Access is a illusion. Or, really, what I mean is: access, filtered through social media, is an illusion. In 2016, no one understood better than Timothy Stokely, who launched a subscription site for adults called Onlyfans that summer. He knew that access – the sale of it and what buyers thought it opened – could be quite lucrative.
I interviewed Stokely in 2019. His history was in Camming with a sweet heart; He ran, with a slight success, the Customs4u and Glamworkship sites. But Stokely wanted the only fans to be different. He thought that if he could bring people to buy in the promise of the platform, he could bear to earn a lot of money. At the time, he explained his utopian vision to me in frank terms. “The way Uber has enabled anyone to monetize his own car, Onlyfans allows anyone to monetize his own content and follow,” he said. “Influencers are the new celebrities.”
Like the generation of technological industrialists before him, Stokely was motivated by questions of volume, ambition and impact. What is the one size of fans?
Almost a decade later, we have an answer: really big.
The impact is More than numbersOf course. The central influence of only fans is perhaps better measured by what it has moved culturally. This is one of the platforms that has changed, in part, how we think of social media. What only fans reaffirmed, more than anything, was an increasingly built and dependent culture of the Fandom.
Onlyfans sold “access”. He made users in the middle of the dwarf in influencers.
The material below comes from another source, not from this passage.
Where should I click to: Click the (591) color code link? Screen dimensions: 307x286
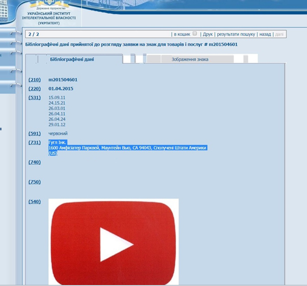(34, 133)
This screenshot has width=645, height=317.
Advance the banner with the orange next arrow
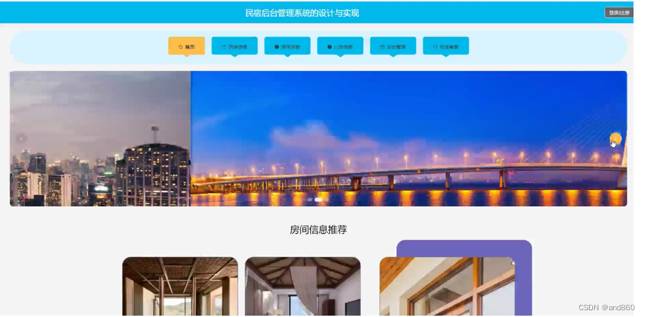[x=615, y=139]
This suspended the micro-family and easy silver carrot. Like Clockwork, many people – millions per month – have embarked on the illusion.
“What suppliers sell largely is not sex mechanics but an authentic connection,” explains Kurt Fowler, assistant professor at Penn State Abington and author of The rise in digital sex work. “The idea of ensuring that customers feel unique and special have always been part of the equation.”
Photographer: Yana Van Nuffel; Model: Nassia Matsa @nassia_
In the United States, We like to say that American culture is the culture of celebrities. And, of course, part of that East TRUE. We are renowned fucking. But, really, what American society is built more than everything is the culture of fans. The Fandom infects everything we do.